When the clouds dissipated, the navigator determined their position from the stars, give or take 500 miles, and transmitted a coded message to base. The Ladd Field radio operator asked, "What are you guys doing in Greenland?" A crewman responded, "We came down to shoot a few polar bears."

Then they waited. At that time of year, darkness lasts eighteen hours at the polar ice cap. Lucky and the others hunkered down in flight suits, parkas and mukluks. Their only food: the K rations of canned pork loaf and crackers. Lucky went hunting once, but he didn't find anything more than the remains of a rabbit.

"There wasn't anything alive out there that I could find," he says. Eight planes searched for the Kee Bird. When the wreck was found, rescuers dropped a load of supplies, including a girlie calendar from a Fairbanks bar.

Three days after the crash, a C-54 transport plane slid along the frozen lake and gathered up the Kee Bird crew. The rescue earned the team captain a personal commendation from President Harry S. Truman.

The Kee Bird was left behind, with broken wheels, bent propellers and no fuel.

In 1989 a retired Florida pilot named William Schnase called Lucky with an idea: retrieve the Kee Bird from Greenland.

The plane had been discovered four years earlier by a British pilot on an Arctic expedition. By now, only one of the 4,000 B-29s built during WWII was in flying condition. The Kee Bird, partially frozen in ice, was remarkably intact; Schnase wanted to repair the plane and fly it back to the United States.

"Why not?" Lucky said. Over the next few years, he and Schnase (mostly Schnase) developed a detailed, three-phase renovation and retrieval plan, wading through red tape and preparing a packet titled "The Snow-Bird Project." Then Lucky had back surgery, and Schnase disappeared. His phone was disconnected, and mail addressed to him was returned. Lucky thinks Schnase suffered a heart attack and died. "That's all it could be," he says. "I never heard from him again."

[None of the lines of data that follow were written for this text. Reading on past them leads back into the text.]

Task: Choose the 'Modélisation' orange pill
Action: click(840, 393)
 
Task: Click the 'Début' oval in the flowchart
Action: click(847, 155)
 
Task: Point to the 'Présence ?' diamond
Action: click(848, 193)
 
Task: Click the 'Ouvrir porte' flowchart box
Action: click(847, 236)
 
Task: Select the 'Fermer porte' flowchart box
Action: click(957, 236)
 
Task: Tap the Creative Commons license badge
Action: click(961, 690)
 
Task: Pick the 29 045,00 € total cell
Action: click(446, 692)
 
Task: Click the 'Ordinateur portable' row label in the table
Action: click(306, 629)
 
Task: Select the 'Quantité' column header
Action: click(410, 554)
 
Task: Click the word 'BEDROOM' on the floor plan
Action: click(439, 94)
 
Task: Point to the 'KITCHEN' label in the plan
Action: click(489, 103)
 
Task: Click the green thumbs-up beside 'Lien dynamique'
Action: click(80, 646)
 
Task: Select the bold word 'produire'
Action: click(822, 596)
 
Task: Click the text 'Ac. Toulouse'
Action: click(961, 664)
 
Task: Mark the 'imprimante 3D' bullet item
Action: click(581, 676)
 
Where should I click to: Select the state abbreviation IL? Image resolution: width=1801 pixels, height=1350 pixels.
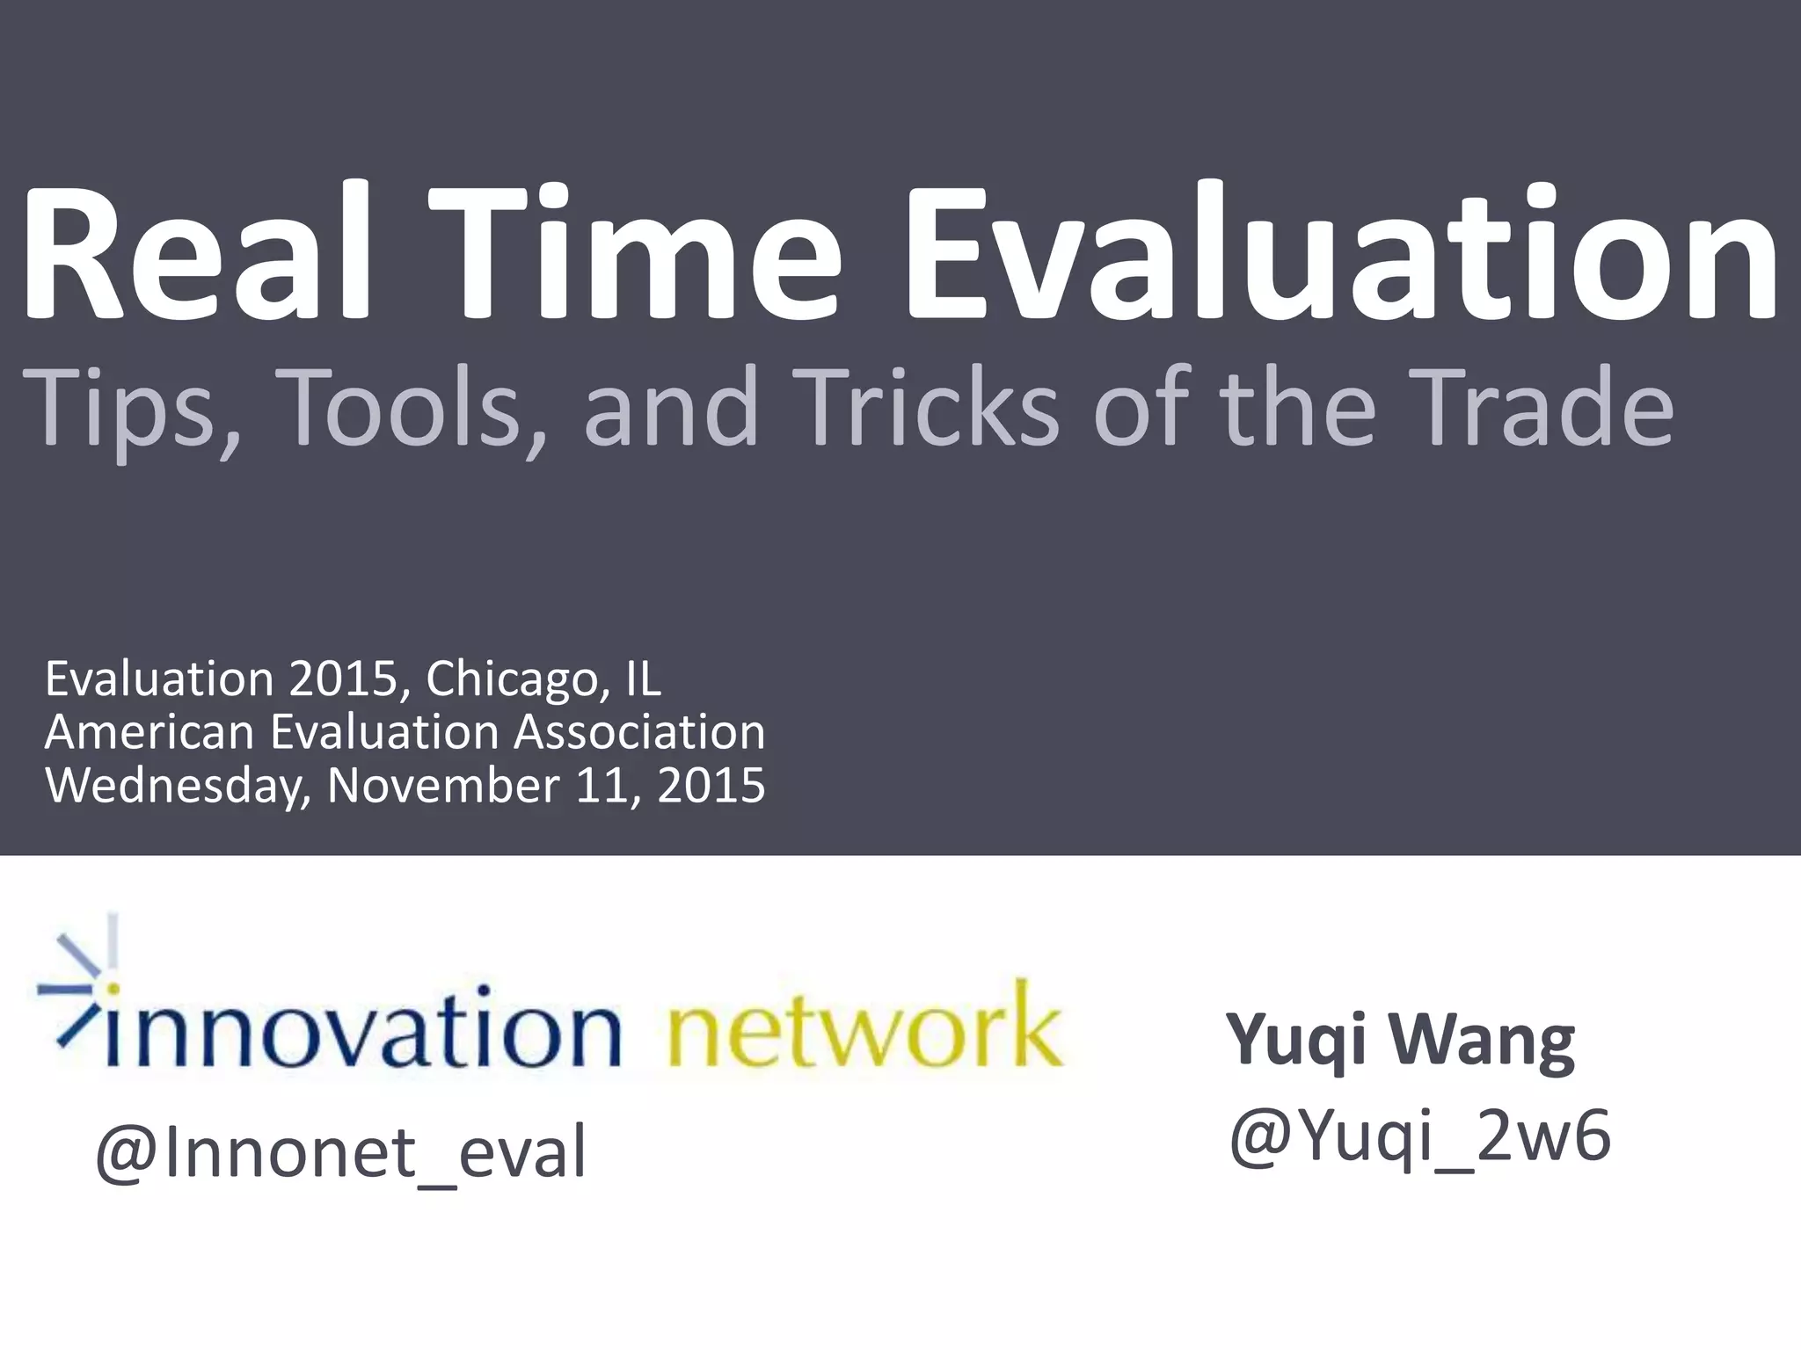click(643, 679)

In the meantime, another Kee Bird project had been launched by several California businessmen, who planned to restore the plane and sell it to a museum or private collector. The partners spent more than $500,000 coordinating the endeavor and meticulously restoring the plane to flying condition.

As the project gained international attention (it was documented on Nova), the original Kee Bird crew reunited. Lucky, who'd been assigned a minor role, traveled to Greenland and stood beside men he hadn't seen in 47 years. "I wanted to be the pilot, co-pilot or flight engineer," he says. "I could have done it. I had the original manual somewhere."

But in May 1995, as the Kee Bird was about to take flight, Lucky was sidelined in a Greenland hospital with a blood clot in his left leg. He hated to miss the action. "Checking myself into the hospital was the hardest thing I've ever done," he says. "But if I got sick, I didn't want them to go through what they went through with Kriege."

(A year earlier, Rick Kriege, the restoration crew's 39-year-old chief mechanic, had become ill at the restoration site in Greenland. He died two weeks after being evacuated.)

While Lucky was recovering from surgery, his wife visited the hospital with bad news: The Kee Bird had caught fire and burned. The renovation crew had forgotten to replace a defective connection to the plane's auxiliary power unit in the tail. When they fired up the engines, the $10 component broke and spewed fuel over a hot generator. The crew sat on lawn chairs and watched the plane disappear in flames.

Lucky was devastated. "It was a terrible loss," he says. "It was worse than losing your wife. You can replace your wife, but you can never replace that plane."